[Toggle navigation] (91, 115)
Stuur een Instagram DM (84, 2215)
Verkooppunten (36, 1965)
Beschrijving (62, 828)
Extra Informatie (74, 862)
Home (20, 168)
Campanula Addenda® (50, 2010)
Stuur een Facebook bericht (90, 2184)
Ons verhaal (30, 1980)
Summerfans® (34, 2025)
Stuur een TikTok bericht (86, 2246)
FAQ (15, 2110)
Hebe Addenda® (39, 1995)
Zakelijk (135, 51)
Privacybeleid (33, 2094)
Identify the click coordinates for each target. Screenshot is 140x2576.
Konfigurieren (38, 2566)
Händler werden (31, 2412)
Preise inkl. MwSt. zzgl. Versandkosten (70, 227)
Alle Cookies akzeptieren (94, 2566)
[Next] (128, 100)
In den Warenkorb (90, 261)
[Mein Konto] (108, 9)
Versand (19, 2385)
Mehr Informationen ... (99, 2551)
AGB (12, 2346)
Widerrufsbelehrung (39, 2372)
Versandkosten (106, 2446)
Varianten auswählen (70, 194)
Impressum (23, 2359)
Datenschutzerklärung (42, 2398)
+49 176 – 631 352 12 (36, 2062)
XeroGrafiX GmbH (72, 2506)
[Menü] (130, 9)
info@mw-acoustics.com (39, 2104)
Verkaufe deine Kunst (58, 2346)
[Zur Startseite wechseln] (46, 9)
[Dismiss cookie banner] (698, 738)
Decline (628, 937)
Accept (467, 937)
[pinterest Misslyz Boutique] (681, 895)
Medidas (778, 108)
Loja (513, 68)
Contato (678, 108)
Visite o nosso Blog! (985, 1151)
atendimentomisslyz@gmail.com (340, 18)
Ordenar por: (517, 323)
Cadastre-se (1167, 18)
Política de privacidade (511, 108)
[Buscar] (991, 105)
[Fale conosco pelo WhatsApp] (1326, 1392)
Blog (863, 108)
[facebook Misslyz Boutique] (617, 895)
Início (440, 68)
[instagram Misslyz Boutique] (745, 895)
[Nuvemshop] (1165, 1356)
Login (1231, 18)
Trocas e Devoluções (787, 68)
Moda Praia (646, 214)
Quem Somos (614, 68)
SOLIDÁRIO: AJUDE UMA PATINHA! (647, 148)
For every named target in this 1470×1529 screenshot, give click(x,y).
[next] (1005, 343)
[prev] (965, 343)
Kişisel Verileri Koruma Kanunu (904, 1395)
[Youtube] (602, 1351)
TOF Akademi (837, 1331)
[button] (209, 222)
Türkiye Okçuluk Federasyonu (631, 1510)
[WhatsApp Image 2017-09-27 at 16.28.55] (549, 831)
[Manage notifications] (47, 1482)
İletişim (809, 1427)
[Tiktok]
━━━━━━━━━━━━━━━━━━━━
§ **Exercise requirements**: Please transcribe word for word the lines from the line with "Política de privacidade (511, 108)" to the end of the material, both ends included.

§ **Task answer**:
Política de privacidade (511, 108)
[Buscar] (991, 105)
[Fale conosco pelo WhatsApp] (1326, 1392)
Blog (863, 108)
[facebook Misslyz Boutique] (617, 895)
Início (440, 68)
[instagram Misslyz Boutique] (745, 895)
[Nuvemshop] (1165, 1356)
Login (1231, 18)
Trocas e Devoluções (787, 68)
Moda Praia (646, 214)
Quem Somos (614, 68)
SOLIDÁRIO: AJUDE UMA PATINHA! (647, 148)
For every named target in this 1470×1529 screenshot, give click(x,y).
[next] (1005, 343)
[prev] (965, 343)
Kişisel Verileri Koruma Kanunu (904, 1395)
[Youtube] (602, 1351)
TOF Akademi (837, 1331)
[button] (209, 222)
Türkiye Okçuluk Federasyonu (631, 1510)
[WhatsApp Image 2017-09-27 at 16.28.55] (549, 831)
[Manage notifications] (47, 1482)
İletişim (809, 1427)
[Tiktok]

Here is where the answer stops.